Mother Mary (April 17 – Theatres)
Anne Hathaway is primed to give a tour-de-force performance in David Lowery’s deconstruction of pop stardom, Mother Mary. Billed as a multitude of loose concepts (“A Betrayal,” A Communion,” “A Prayer”) and set to the lush music of Charli xcx, FKA Twigs, and Jack Antonoff, Hathaway’s musical star vehicle is set to be one of the most ethereal, stylish, and sonically endowed experiences of the year.
Mile End Kicks (April 17 – Theatres)
In the great tradition of music films like Almost Famous and High Fidelity, Chandler Levack’s Mike End Kicks follows a young music critic in 2011 Montreal who dedicates herself to writing the next great entry in the 33 1/3 book series. Her book will centre on the now-legendary Alanis Morissette opus, Jagged Little Pill. Scurrying through frenzied concerts, wine-drunk poetry sessions, and a love triangle with members of the same rock band, Mile End Kicks is armed with enough cultural references to become the definitive music-fuelled romantic comedy of our time.
Blue Heron (April 24– Theatres)
Drawing from the same cosmic well of Charlotte Well’s Aftersun, Sophy Romvari’s semiautobiographical Blue Heron aims to reconfigure our relationship with nostalgia. Set in the late 1990s, it follows a family of six as they settle into their home on Vancouver Island, as they wrestle with various, frayed dynamics and a daughter’s attempt at reconciliation. At once, a portrait of mundane domestic life and deeply felt treatise on grief, Blue Heron might be the sleeper classic of the year.
Erupcja (April 24– Theatres)
Running a snappy 71 minutes and centring on the instant, sapphic connection between Charli xcx’s British tourist with a boyfriend and Lena Góra’s Polish tourist, Pete Ohs’ Erupcja aims to be more than the sum of its parts. One part low-budget indie and the other a moody mumblecore romance, Erupcja, like its title suggests (Polish for “eruption”), offers an intimate, technicolor explosion that opens another riotous chapter in the endless BRAT Summer.
Michael (April 24– Theatres)
Directed by Antoine Fuqua (Training Day, The Equalizer), the mononymous Michael details the life and complex legacy of Michael Jackson, or more plainly, The King of Pop. Starring his nephew, Jaafar Jackson, Fuqua’s film traces his lively early days with the Jackson 5 through his rise to become the creative phenom who captures the world. In a film landscape defined by biopics, here’s hoping Michael rises above its casting gimmick to truly illuminate the mind behind the hits.

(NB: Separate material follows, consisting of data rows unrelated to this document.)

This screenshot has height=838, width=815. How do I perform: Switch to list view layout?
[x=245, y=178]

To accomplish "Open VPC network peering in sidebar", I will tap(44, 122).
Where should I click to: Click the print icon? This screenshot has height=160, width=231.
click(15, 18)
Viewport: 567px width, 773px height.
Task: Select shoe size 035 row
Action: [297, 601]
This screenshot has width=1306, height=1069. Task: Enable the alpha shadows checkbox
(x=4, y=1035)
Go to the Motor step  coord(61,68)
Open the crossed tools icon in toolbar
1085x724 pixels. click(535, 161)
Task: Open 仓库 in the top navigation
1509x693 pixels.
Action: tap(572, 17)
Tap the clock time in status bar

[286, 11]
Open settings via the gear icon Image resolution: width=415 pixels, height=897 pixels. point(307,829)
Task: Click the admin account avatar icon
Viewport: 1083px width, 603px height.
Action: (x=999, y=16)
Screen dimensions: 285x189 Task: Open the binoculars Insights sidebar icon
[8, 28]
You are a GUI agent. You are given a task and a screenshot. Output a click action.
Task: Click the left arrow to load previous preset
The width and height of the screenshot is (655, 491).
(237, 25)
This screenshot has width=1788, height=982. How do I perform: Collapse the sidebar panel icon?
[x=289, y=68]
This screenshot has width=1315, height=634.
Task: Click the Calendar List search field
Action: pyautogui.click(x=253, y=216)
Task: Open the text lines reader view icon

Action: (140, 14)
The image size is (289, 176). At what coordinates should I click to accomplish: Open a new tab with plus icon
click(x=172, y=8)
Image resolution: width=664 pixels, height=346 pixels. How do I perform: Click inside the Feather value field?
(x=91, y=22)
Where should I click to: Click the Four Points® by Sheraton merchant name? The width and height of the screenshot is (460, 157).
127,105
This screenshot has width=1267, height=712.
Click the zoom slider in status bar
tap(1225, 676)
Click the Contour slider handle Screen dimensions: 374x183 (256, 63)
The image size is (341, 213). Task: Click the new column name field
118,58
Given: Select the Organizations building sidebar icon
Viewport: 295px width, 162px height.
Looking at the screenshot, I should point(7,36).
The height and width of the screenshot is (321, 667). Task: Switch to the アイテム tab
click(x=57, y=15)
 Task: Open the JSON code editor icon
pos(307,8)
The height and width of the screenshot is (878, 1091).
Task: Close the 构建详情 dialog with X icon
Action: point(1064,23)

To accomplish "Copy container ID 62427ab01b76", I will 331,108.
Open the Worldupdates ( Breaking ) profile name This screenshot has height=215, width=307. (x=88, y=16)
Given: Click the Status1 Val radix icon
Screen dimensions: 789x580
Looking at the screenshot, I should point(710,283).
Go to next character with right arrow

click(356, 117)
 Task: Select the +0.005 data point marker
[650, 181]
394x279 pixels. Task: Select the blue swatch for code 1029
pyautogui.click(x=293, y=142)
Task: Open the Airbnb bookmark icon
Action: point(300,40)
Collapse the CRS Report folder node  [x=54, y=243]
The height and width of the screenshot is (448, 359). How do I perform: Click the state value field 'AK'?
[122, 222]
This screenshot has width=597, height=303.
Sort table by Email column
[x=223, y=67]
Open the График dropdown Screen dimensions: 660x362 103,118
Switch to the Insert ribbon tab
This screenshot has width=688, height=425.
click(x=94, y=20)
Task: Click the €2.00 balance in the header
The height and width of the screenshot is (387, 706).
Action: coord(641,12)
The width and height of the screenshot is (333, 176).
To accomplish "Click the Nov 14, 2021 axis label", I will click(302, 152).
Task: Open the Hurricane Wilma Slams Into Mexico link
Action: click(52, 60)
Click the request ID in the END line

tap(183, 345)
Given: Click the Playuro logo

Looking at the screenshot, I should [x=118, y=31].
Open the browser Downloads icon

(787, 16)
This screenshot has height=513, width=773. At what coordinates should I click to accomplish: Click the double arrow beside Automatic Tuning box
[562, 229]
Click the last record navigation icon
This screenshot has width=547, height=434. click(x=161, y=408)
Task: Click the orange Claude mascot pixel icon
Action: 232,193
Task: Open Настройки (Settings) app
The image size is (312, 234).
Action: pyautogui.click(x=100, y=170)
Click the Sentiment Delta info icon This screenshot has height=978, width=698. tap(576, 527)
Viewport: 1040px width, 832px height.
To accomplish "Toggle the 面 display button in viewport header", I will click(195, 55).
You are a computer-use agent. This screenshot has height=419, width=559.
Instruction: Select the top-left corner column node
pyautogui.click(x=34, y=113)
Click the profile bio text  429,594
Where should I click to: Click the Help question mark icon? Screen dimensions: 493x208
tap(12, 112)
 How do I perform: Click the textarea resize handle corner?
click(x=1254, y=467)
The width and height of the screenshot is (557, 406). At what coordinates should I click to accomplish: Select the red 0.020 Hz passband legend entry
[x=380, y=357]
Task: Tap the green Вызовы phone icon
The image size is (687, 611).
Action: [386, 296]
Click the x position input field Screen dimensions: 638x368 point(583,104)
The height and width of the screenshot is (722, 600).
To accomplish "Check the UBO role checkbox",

Classic Pick of the Month: Showgirls (April 1– Mubi)
Paul Verhoeven’s much-maligned classic is a rare case in which a film’s utter and exaggerated lack of taste proves to be its masterstroke, as it relishes in the same depraved, risqué realm that American consumerist culture is defined by but is too afraid to admit. In brazenly eschewing subtlety, Showgirls manifests as a deceptively earnest experience, both basking in and reflecting the misogyny baked into the heart of American industry and entertainment. Despite being a European export, Veerhoeven remains Hollywood’s greatest satirist, understanding the vulgar tenets of American imagery and mythmaking better than most Americans.